D. JOAQUÍN DE ORO PULIDO LÓPEZ
Dª. CARMEN MUÑOZ JUNCOSA
D. FRANCISCO HERRANDO MILLÁN
En la ciudad de Barcelona, a CUATRO DE MARZO DE DOS MIL CINCO
VISTOS, en grado de apelación, ante la Sección Décimo-Primera de esta Audiencia Provincial, los presentes autos de Procedimiento Ordinario nº 426/2002, seguidos por el Juzgado de Primera Instancia nº 20 de los de Barcelona, a instancia de Dª. Blanca , contra COLLAGEN AESTHETICS IBÉRICA S.A.; los cuales penden ante esta Superioridad en virtud del recurso de apelación interpuesto por la parte DEMANDADA contra la Sentencia dictada en los mismos el día 30 de Octubre de 2.003, por la Sra. Magistrada-Juez del expresado Juzgado.
Antecedentes
PRIMERO.- La parte dispositiva de la Sentencia apelada es del tenor literal siguiente: "FALLO: Que estimando la demanda formulada por el Procurador de los Tribunales D. Carles Arcas Hernández, en nombre y representación de Dª. Blanca , contra Collagen Aesthetics Ibérica, S.A., debo condenar y condeno al demandado a pagar a la actora la cantidad de 60.410'00 euros, más los intereses legales que correspondan, desde la interpelación judicial, y al pago de las costas del juicio".

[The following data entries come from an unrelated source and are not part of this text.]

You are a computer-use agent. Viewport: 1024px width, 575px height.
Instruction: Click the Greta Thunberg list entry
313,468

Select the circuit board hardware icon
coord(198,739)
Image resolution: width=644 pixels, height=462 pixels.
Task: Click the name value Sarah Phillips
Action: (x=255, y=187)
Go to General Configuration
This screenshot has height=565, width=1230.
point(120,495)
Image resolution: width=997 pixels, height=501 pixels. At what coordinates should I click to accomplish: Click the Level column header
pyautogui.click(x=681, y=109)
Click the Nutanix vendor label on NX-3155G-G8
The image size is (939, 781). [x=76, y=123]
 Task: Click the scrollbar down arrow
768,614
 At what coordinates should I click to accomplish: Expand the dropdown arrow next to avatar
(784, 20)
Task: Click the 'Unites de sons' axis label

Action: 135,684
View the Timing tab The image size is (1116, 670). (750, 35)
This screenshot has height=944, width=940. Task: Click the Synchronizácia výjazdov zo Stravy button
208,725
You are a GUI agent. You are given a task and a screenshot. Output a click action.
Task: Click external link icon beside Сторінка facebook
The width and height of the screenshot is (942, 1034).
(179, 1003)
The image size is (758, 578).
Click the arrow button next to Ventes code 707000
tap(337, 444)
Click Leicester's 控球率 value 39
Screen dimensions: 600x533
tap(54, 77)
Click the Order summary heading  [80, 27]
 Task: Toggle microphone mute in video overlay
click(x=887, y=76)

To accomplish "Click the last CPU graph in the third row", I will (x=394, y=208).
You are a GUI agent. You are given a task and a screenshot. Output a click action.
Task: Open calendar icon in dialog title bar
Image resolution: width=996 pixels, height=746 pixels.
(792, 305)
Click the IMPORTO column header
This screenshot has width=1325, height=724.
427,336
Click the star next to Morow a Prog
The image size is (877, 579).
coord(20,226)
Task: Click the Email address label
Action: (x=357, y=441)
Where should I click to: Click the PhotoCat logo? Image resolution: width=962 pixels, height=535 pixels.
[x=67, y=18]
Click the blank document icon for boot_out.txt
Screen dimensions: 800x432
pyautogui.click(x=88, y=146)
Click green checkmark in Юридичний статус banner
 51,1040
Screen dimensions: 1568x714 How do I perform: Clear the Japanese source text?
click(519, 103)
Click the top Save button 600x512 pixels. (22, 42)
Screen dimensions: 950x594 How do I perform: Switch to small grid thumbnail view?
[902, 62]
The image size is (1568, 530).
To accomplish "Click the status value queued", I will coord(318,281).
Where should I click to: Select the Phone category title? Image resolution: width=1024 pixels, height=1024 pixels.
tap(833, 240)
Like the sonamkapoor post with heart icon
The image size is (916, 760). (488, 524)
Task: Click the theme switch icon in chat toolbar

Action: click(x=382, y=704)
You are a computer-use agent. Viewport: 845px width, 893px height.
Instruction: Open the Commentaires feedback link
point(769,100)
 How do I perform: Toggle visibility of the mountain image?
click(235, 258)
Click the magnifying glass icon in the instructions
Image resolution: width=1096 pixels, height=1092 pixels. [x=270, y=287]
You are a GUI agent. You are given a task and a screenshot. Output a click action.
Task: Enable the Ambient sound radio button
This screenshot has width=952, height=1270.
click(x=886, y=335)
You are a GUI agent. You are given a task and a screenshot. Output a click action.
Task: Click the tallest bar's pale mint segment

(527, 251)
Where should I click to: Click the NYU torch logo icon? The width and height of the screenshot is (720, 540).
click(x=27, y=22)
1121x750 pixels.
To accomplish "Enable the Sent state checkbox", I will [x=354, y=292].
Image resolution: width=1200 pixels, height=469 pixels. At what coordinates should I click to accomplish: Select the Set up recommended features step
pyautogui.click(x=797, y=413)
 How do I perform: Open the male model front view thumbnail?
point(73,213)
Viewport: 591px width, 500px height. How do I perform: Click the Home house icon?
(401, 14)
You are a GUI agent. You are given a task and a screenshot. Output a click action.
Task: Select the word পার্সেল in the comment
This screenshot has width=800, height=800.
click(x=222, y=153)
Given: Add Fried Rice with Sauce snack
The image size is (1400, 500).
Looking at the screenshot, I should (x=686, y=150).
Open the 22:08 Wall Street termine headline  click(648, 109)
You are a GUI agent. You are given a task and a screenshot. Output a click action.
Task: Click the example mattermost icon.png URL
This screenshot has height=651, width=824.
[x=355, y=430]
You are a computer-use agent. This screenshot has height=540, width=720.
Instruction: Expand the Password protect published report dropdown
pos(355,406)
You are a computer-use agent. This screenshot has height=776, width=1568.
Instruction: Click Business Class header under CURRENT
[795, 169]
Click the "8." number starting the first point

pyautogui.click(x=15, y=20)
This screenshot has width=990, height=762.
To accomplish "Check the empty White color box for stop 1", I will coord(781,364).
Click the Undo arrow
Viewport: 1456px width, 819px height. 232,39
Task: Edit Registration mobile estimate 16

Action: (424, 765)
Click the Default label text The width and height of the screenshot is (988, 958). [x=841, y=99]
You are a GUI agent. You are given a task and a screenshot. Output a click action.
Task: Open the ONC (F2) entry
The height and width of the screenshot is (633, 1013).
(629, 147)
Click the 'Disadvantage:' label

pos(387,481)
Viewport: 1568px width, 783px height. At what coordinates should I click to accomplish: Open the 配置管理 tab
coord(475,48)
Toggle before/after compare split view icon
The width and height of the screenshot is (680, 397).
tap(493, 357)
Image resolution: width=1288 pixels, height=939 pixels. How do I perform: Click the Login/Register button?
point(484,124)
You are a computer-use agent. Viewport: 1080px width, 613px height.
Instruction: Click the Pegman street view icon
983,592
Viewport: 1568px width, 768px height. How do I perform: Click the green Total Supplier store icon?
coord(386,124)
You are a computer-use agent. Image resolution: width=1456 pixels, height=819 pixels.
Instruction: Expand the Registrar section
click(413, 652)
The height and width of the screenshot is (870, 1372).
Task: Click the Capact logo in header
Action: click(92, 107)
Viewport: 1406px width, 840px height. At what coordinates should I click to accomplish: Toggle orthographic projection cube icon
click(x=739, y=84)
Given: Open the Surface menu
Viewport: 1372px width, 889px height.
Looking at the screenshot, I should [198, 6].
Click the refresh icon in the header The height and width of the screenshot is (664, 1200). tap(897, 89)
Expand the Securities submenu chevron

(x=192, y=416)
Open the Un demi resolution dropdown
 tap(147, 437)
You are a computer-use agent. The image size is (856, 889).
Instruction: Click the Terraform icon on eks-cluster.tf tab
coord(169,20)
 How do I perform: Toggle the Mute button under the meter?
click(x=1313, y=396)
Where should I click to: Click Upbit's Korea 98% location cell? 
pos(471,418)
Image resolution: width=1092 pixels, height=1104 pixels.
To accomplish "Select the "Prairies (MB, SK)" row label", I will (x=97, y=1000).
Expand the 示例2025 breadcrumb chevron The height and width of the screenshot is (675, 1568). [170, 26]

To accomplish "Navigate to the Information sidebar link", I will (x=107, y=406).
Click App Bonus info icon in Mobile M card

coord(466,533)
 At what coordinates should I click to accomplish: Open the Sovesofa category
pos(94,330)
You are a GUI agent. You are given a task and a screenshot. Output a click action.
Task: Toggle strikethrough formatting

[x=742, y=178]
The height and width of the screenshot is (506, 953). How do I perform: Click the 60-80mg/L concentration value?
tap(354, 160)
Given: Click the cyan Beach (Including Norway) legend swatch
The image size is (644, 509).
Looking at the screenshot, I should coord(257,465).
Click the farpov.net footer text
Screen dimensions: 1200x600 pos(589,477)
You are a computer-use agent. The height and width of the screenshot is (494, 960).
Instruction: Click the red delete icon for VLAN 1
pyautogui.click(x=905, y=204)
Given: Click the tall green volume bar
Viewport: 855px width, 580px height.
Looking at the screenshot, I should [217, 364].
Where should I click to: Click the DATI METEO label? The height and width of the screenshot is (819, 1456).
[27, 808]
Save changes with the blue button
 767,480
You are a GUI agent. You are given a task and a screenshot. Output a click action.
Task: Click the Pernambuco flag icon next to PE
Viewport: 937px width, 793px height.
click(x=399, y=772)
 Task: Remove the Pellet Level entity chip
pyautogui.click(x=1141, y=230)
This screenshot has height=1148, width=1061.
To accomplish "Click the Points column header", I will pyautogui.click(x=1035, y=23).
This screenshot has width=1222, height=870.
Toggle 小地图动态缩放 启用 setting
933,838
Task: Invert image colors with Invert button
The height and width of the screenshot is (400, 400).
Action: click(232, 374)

SEGUNDO.- Contra la anterior Sentencia interpuso recurso de apelación la parte DEMANDADA mediante su escrito motivado, dándose traslado a la contraria que lo impugnó en tiempo y forma mediante el oportuno escrito de oposición al mismo; elevándose las actuaciones a esta Audiencia Provincial.
TERCERO.- Se señaló para la deliberación, votación y fallo el día 24 de Noviembre de 2004.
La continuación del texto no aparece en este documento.